• Excerpt provided
---------------
FYI | Nov 06 2019
How can the loss of productivity from an ageing population be reversed? Japan is setting the blueprint for other nations with its ambitious technology policies, providing a case study for The Future of Work.
-Japan facing ageing and declining population
-Japan leads the world in robotics
-Time to automate the services sector
-The world will be watching
By Greg Peel
Japan’s population fell by a record -264,000 in 2018 to 126.4m. Trends suggest that by 2050, Japan’s population will be less than 100m.
In 2015, 27% of Japan’s population was over 65. By 2050, that number is forecast to reach 38%.
Japan has never been keen on immigration, and ANZ Bank economists note there is little prospect of immigration being high on the government’s agenda.
The country’s current birth rate is 1.4, well below the “steady state” rate of 2.1 – enough to maintain a stable population. This lack of replacement means each year the pool of young workers diminishes in relation to retirees, hence there are fewer drivers of the economy funding an increasing drag on the economy.
---------------
• Record excerpts
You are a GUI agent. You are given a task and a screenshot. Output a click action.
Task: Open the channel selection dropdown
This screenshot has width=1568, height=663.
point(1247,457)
---------------
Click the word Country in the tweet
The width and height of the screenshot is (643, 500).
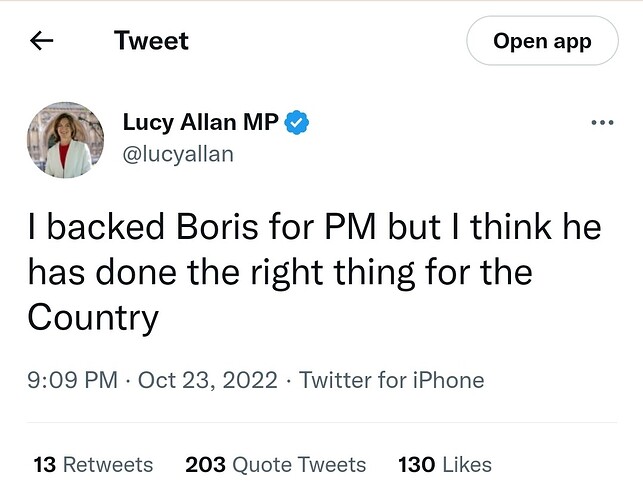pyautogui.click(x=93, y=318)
---------------
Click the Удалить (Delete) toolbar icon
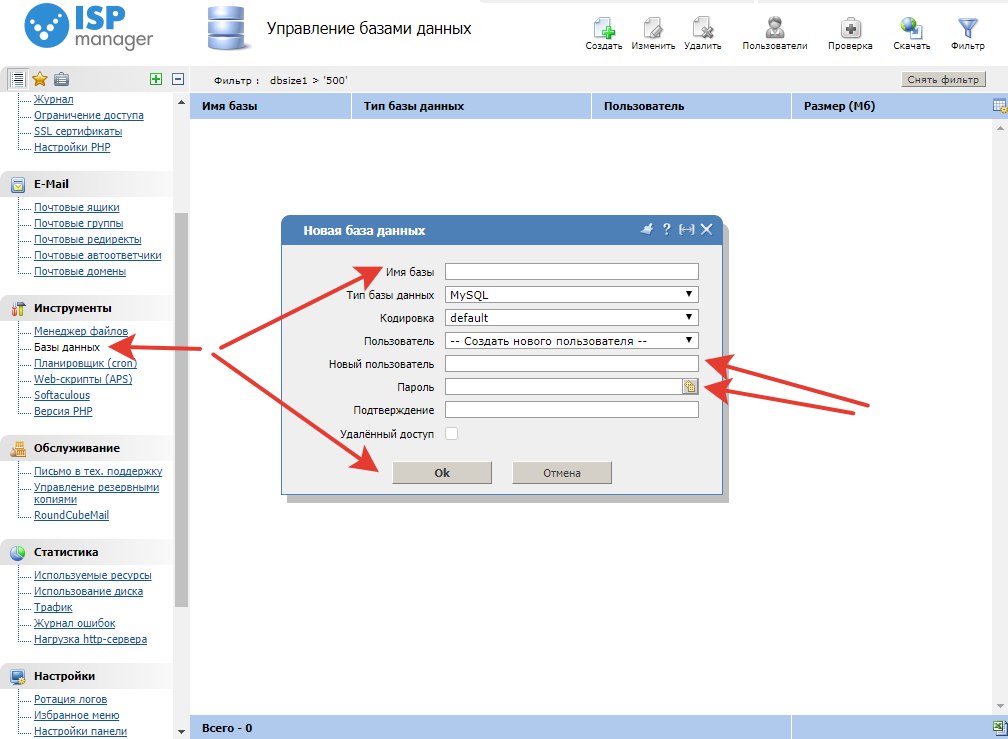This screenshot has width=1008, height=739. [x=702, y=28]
---------------
• Problems to solve
a: In the article on Japan's ageing population, what share of Japan's population is forecast to be over 65 by 2050?
b: Rewrite the paragraph of the article on Japan's ageing population that begins "The country's current birth rate" as a shorter version that keeps its main facts.

• Your written answers
a: 38%

b: Japan's birth rate of 1.4 is well below the 2.1 needed to keep the population stable. As a result, the pool of young workers shrinks each year relative to retirees, leaving fewer drivers of the economy to fund a growing drag on it.